Teens Dating During Covid-19

Teens Dating During Covid-19

Leah Bromagen

     Senior Mark Moody sat at a park bench and waited patiently, just like he had many times since the pandemic began almost a year ago.

     His nose itched behind his face mask, and the remnants of winter’s chill had slowly started seeping through his jacket. However, he stopped caring as he spotted a young woman with a head of familiar red curls happily skipping towards him.

     With a smile, he stood and raced to her before engulfing his girlfriend in a bone-crushing hug.
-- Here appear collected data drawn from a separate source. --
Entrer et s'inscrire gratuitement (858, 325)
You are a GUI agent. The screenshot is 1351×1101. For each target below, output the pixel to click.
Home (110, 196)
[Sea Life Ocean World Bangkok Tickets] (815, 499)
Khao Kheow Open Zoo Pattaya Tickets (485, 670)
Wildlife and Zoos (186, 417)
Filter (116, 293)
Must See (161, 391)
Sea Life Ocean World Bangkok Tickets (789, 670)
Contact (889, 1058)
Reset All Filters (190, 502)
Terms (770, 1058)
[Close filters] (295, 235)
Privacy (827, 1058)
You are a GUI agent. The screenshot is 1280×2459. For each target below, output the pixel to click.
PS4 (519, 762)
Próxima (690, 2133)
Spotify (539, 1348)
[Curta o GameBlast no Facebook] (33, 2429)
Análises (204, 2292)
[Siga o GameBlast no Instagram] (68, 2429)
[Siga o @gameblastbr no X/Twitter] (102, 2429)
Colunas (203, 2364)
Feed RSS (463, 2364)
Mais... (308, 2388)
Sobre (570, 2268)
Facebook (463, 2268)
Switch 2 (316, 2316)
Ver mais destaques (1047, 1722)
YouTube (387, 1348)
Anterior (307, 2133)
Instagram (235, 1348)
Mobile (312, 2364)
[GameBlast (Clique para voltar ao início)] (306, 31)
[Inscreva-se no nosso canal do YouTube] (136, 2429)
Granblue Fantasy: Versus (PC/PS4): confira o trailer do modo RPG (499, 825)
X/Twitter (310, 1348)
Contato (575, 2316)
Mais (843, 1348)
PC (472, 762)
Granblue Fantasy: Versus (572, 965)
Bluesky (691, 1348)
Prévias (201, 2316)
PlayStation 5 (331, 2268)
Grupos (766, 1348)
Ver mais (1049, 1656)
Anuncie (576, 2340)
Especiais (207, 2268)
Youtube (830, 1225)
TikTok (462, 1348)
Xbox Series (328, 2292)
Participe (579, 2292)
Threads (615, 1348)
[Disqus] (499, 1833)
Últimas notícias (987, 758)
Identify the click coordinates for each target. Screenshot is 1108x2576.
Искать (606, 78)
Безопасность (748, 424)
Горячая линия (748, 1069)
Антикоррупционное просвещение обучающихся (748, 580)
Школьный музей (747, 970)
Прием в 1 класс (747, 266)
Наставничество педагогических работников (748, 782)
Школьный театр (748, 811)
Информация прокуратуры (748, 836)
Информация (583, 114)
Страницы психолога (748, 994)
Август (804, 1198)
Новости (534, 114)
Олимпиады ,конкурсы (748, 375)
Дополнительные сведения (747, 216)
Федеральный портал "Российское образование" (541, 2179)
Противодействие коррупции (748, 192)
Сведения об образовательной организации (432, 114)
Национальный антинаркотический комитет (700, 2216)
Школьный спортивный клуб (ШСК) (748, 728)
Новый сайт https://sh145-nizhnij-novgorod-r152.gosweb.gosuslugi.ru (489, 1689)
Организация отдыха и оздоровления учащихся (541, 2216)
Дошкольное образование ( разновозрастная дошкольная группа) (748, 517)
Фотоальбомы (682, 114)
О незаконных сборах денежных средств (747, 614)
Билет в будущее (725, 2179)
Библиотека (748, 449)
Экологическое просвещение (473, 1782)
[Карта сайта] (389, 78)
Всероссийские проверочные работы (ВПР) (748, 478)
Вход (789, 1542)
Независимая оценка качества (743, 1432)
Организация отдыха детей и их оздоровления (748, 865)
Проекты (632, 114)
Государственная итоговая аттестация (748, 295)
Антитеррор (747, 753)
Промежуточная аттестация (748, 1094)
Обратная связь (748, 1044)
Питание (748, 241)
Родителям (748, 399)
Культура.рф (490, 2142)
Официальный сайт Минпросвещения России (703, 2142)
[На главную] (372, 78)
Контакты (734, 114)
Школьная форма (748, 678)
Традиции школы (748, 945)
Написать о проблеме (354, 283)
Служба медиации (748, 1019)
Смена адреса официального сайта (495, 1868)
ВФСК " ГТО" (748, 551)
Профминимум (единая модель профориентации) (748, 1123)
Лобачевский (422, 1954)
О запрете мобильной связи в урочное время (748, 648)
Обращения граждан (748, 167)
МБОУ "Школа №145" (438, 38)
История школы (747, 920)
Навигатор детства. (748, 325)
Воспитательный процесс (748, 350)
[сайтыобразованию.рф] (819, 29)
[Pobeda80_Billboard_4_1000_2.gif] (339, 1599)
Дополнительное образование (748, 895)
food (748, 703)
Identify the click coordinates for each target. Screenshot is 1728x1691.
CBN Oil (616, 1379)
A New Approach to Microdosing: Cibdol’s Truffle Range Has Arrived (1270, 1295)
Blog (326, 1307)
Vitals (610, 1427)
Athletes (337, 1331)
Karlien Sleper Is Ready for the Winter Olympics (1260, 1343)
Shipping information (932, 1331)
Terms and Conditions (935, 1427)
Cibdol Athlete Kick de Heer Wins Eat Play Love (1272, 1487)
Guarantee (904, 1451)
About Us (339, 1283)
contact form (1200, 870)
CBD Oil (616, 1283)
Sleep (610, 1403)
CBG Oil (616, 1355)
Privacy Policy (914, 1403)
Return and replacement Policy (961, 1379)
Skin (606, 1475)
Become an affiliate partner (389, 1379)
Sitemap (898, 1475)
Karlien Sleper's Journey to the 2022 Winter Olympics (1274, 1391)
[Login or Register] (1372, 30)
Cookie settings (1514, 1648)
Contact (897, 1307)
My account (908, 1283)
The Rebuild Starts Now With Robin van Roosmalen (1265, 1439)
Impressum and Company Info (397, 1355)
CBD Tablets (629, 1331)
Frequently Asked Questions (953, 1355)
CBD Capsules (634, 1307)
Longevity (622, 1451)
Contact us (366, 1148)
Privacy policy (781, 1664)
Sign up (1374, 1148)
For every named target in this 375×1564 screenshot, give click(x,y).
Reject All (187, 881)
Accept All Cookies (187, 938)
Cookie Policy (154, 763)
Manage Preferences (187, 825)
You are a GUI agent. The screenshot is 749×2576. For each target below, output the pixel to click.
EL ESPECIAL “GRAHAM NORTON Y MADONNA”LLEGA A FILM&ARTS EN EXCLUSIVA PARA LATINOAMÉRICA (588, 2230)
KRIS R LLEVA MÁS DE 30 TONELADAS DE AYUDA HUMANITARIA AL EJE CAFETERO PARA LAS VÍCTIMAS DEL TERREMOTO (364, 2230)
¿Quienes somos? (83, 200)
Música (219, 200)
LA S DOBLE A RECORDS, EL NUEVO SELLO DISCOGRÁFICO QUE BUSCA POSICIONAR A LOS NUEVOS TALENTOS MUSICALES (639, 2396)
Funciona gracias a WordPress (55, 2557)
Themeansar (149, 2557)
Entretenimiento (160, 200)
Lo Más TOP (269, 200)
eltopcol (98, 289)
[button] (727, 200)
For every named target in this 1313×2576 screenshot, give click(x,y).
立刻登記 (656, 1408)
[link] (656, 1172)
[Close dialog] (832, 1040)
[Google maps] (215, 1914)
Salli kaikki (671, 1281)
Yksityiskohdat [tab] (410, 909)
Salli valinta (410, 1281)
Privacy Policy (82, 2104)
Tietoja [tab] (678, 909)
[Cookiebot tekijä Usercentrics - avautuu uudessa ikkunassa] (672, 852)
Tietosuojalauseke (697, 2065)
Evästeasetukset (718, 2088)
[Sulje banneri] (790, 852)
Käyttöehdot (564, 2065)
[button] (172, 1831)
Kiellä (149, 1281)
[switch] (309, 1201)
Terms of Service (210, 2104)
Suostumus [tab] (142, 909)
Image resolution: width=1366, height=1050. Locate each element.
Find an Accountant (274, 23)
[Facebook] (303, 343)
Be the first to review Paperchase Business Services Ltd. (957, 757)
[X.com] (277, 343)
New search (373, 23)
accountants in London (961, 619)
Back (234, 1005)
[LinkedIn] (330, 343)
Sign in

Eyes sparkling with laughter, the pair linked hands and set off on their walk.

     Ever since quarantine started, teens, both single and taken, have wondered where romance and dating fits into their lives. 

     For Moody and his girlfriend, fellow senior Isabella Corsaro, Covid wasn’t as much of a hindrance as they expected. “I would say that it would probably be harder to stay together generally in any relationship, but with us, I have felt like the pandemic actually has brought us closer and challenged us in ways we normally wouldn’t be challenged. Being together so long has definitely helped us have grace and patience for each other, and communication just becomes easier and easier each week,” said Moody.

     Even dates themselves appear to be just as fun as they were prior to the pandemic. “We sometimes go on a drive or go through a drive-thru to get ice cream or something like that. It definitely has not been hard to keep on falling in love. Being forced to stay at home and do all these ‘do nothing’ dates has made us realize how much we love spending time together, and how much we value the little things,” said Corsaro. 

     However, there are concerns amongst teens regarding the virus and its interference with physical contact. How can a relationship continue, or begin, if you have to stay six feet away?

     Junior Leven Gehlhausen, who recently began an online relationship, may have an answer. “Verbal communication is way more important than I thought it was. You need to tell each other how you’re feeling and what you’re comfortable [or] uncomfortable with, or the relationship is going to fail. There’s more to a relationship than being physically intimate. It really depends on your love language. Covid has made it difficult to spend time together in person, so if your love language is physical touch, for example, then it’s definitely going to be hard,” said Gehlhausen.

    It seems that even parents are beginning to accept dating in these times. “They didn’t want me to hang out with anyone at first, but since about month two of the pandemic, Mark has been in my circle. My family is totally okay with it. He’s practically a part of the family anyways,” said Corsaro.

     Gehlhausen has had a similar experience. “My family was really supportive right off the bat. My dad was understandably wary of the long-distance relationship and the fact that I met them online, but after I assured him that everything was safe and I wasn’t being catfished, he trusted my judgment and supported me,” said Gehlhausen.

     However, many teens still face difficulties with dating as the pandemic reaches its first full year. But when more people can take the vaccine, perhaps romance will once again be able to bloom for teens.